* [EXERCISE DETAILS]
Lift out each line of the data that holds "headline".
*** RECORDS TO USE Section Begins ***
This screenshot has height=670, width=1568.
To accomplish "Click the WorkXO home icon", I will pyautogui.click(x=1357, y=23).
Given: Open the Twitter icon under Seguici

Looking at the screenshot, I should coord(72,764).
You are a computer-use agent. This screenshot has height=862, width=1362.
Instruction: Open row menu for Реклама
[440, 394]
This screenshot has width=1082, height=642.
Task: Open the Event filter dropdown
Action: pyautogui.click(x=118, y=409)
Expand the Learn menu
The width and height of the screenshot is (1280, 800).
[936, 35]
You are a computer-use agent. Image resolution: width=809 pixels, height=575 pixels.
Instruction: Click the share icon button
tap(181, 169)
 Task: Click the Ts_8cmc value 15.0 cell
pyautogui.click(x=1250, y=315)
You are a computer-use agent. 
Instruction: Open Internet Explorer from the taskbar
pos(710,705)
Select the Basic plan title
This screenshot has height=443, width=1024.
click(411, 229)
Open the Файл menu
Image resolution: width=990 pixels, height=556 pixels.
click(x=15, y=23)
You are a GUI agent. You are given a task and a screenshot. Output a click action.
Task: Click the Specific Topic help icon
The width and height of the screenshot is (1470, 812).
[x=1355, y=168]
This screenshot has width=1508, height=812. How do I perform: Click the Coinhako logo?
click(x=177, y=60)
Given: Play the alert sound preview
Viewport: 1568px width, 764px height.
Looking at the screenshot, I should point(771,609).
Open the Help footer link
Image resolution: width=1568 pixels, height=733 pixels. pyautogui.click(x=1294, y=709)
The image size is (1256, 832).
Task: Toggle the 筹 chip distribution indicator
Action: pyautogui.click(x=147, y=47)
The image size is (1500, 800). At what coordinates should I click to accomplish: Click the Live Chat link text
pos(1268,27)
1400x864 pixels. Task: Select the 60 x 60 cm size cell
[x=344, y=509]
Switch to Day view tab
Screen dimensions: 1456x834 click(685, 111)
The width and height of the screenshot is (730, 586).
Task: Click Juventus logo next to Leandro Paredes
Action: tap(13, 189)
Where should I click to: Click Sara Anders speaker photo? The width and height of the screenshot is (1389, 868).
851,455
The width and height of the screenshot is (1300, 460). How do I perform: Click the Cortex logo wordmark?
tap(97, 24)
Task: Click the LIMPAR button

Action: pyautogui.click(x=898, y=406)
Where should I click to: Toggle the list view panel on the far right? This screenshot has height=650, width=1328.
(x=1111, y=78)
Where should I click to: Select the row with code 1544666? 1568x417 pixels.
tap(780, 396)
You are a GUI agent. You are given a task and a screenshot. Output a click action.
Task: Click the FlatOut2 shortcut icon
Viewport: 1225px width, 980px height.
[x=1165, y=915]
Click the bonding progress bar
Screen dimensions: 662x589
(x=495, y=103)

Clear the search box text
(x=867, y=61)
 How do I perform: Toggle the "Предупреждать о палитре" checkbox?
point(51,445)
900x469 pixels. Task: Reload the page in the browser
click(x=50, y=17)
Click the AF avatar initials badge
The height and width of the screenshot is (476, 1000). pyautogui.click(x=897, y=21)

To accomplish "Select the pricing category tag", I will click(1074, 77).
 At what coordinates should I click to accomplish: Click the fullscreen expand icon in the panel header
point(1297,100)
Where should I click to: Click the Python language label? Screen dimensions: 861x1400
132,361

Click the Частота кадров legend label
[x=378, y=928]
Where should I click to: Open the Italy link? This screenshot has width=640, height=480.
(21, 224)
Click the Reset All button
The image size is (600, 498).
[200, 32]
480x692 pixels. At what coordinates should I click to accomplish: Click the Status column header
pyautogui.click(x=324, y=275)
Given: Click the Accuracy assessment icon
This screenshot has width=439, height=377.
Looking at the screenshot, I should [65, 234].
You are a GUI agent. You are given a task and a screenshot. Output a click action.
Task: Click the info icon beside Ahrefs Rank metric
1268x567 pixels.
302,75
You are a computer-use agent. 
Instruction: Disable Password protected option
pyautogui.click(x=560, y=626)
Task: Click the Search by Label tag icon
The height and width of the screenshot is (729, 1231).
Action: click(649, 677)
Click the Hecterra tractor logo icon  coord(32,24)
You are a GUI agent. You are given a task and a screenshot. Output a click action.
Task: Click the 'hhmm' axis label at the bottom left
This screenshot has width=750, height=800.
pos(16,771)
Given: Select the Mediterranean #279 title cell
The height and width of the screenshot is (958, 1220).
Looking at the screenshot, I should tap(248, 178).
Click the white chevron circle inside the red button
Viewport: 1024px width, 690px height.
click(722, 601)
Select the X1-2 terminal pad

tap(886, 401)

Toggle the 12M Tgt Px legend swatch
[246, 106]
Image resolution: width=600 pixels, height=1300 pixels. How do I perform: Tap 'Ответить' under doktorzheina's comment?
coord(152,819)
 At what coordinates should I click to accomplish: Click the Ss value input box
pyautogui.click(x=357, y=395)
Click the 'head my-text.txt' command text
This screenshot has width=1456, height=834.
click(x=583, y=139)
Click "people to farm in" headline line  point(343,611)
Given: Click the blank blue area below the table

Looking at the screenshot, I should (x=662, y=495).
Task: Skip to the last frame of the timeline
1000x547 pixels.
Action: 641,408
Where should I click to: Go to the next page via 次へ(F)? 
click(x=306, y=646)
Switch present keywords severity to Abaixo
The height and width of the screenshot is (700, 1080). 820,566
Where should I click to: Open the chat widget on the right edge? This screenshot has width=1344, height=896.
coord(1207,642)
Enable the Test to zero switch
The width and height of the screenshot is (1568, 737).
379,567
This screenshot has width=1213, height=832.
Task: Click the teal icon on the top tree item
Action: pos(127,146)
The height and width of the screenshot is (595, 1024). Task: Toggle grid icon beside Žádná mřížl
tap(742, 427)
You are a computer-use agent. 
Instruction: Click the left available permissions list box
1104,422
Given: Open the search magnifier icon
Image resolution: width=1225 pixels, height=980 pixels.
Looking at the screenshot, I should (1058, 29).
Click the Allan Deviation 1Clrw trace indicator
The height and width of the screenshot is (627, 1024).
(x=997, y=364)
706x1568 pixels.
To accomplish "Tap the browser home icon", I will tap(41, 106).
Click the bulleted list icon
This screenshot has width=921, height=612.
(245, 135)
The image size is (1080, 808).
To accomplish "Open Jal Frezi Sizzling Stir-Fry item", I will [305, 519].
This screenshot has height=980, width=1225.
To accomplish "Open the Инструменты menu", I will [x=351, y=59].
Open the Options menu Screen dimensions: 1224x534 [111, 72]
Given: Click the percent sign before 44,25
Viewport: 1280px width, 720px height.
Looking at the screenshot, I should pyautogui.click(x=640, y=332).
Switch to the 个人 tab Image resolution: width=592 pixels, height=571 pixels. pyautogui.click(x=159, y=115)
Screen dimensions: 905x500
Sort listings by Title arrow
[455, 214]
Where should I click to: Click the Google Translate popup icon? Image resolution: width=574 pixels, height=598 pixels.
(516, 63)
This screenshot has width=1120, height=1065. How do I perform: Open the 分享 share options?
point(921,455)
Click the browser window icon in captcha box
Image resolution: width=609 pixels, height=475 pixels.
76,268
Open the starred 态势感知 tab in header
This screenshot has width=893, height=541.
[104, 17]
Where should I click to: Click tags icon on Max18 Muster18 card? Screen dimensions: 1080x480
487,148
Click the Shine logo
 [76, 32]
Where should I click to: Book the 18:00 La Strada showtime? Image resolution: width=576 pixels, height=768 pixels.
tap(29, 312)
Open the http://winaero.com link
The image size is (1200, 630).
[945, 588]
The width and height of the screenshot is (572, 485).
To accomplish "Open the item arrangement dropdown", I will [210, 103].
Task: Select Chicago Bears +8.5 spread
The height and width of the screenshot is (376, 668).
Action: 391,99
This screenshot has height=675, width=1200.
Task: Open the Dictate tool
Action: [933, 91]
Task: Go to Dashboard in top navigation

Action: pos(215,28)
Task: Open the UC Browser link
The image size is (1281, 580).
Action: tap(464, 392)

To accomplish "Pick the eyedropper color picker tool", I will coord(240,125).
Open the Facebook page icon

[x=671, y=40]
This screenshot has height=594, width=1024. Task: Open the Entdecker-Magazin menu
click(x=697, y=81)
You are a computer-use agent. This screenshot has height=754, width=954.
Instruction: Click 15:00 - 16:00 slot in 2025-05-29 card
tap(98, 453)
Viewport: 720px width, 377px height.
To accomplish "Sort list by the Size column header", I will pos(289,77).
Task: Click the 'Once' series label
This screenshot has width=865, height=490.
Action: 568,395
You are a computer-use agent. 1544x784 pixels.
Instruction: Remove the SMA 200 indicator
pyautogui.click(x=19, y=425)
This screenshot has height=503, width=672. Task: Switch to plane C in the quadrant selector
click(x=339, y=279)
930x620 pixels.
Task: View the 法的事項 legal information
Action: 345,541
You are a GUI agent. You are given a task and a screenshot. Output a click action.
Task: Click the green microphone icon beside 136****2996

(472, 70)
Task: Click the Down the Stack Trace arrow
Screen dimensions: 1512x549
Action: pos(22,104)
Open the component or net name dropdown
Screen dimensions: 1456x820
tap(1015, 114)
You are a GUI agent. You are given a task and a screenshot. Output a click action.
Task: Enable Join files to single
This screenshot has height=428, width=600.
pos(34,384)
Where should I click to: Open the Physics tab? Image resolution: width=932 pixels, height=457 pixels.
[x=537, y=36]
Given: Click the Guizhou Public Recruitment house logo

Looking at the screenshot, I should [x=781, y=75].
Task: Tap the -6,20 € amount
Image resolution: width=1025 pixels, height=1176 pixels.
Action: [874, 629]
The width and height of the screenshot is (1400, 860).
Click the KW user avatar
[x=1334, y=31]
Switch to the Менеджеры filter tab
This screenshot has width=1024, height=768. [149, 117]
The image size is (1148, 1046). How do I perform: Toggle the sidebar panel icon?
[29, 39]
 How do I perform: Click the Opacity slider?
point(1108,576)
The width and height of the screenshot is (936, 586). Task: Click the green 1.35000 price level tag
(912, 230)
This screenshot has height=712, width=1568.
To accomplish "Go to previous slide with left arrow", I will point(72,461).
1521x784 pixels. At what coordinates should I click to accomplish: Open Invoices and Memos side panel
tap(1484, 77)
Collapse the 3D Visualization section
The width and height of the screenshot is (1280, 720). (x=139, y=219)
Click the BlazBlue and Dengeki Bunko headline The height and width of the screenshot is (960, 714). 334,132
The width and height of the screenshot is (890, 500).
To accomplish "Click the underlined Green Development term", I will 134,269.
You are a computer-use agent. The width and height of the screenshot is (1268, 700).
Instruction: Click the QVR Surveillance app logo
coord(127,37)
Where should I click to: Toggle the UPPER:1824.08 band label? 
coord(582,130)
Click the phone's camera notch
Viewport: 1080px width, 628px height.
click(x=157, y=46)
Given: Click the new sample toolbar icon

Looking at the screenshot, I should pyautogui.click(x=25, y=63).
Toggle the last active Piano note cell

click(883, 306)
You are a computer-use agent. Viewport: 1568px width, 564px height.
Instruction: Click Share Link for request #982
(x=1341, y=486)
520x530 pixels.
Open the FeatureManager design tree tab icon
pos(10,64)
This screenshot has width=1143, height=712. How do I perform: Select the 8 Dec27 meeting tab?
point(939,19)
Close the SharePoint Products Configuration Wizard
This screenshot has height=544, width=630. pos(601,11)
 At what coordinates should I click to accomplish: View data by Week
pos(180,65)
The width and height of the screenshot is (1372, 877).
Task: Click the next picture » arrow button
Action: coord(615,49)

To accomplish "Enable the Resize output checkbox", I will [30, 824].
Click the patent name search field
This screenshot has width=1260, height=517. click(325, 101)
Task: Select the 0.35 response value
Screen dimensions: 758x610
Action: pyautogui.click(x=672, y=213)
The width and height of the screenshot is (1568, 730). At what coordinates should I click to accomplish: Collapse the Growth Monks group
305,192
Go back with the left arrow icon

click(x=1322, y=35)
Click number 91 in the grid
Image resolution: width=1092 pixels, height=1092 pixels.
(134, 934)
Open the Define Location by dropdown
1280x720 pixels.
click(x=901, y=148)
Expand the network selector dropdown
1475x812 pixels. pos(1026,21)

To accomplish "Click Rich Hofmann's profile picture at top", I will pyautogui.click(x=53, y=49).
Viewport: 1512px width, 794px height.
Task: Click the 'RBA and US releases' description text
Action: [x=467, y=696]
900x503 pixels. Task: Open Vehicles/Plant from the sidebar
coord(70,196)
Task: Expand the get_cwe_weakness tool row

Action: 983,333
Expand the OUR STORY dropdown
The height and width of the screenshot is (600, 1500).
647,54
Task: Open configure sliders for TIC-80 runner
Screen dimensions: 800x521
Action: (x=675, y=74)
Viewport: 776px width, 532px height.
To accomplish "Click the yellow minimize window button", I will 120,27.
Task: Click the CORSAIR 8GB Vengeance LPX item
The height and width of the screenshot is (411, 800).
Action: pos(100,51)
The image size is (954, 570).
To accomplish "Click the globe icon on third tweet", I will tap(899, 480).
*** RECORDS TO USE Section Ends ***
* [REPLY TO THE TASK]
Click "people to farm in" headline line  point(343,611)
Click the BlazBlue and Dengeki Bunko headline The height and width of the screenshot is (960, 714). 334,132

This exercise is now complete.